### WHAT YOU SHOULD DO
Omitting every picture, copy the lines from the one that contains "Click the drill" through the last line of the records below, exactly and with nothing added.
# # # # # # #
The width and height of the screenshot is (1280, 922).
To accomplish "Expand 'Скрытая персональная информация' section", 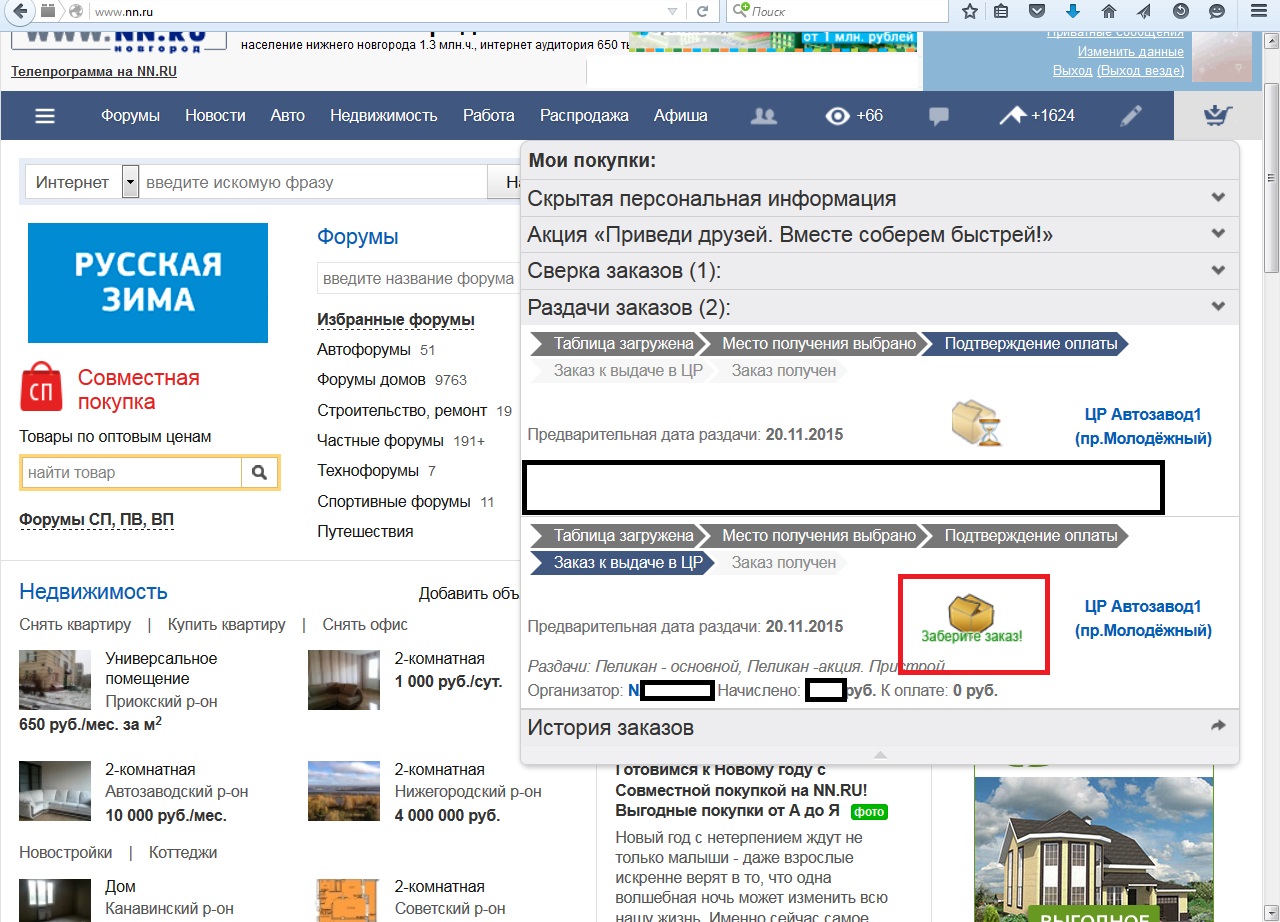I will pyautogui.click(x=1217, y=198).
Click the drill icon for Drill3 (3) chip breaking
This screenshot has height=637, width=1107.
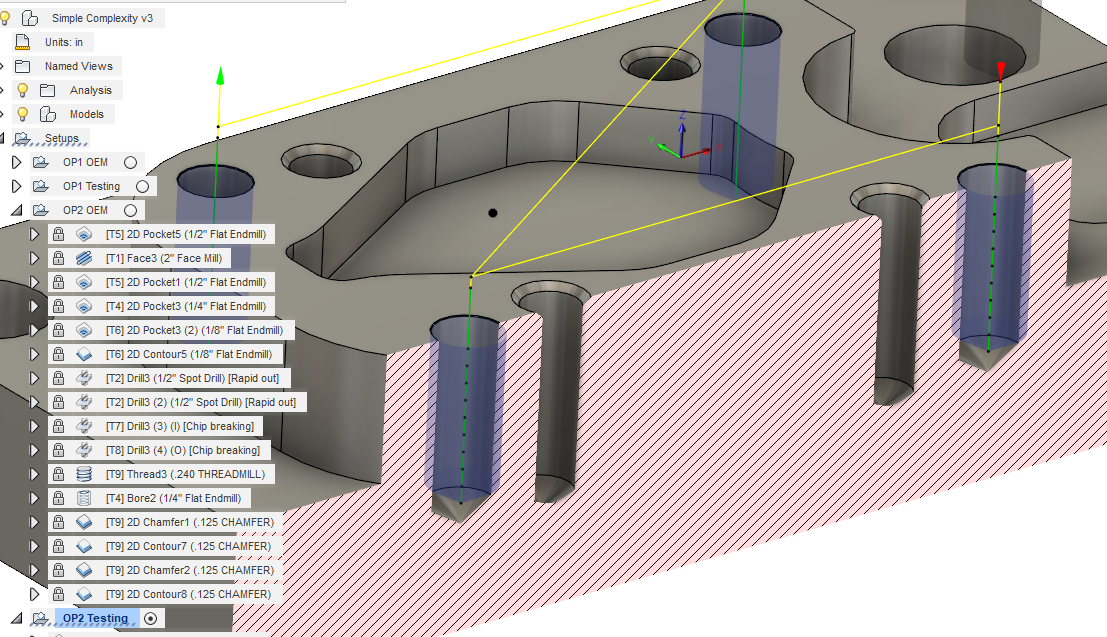tap(84, 426)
# # # # # # #
### ANSWER SECTION
Click the drill icon for Drill3 (3) chip breaking
This screenshot has height=637, width=1107.
tap(84, 426)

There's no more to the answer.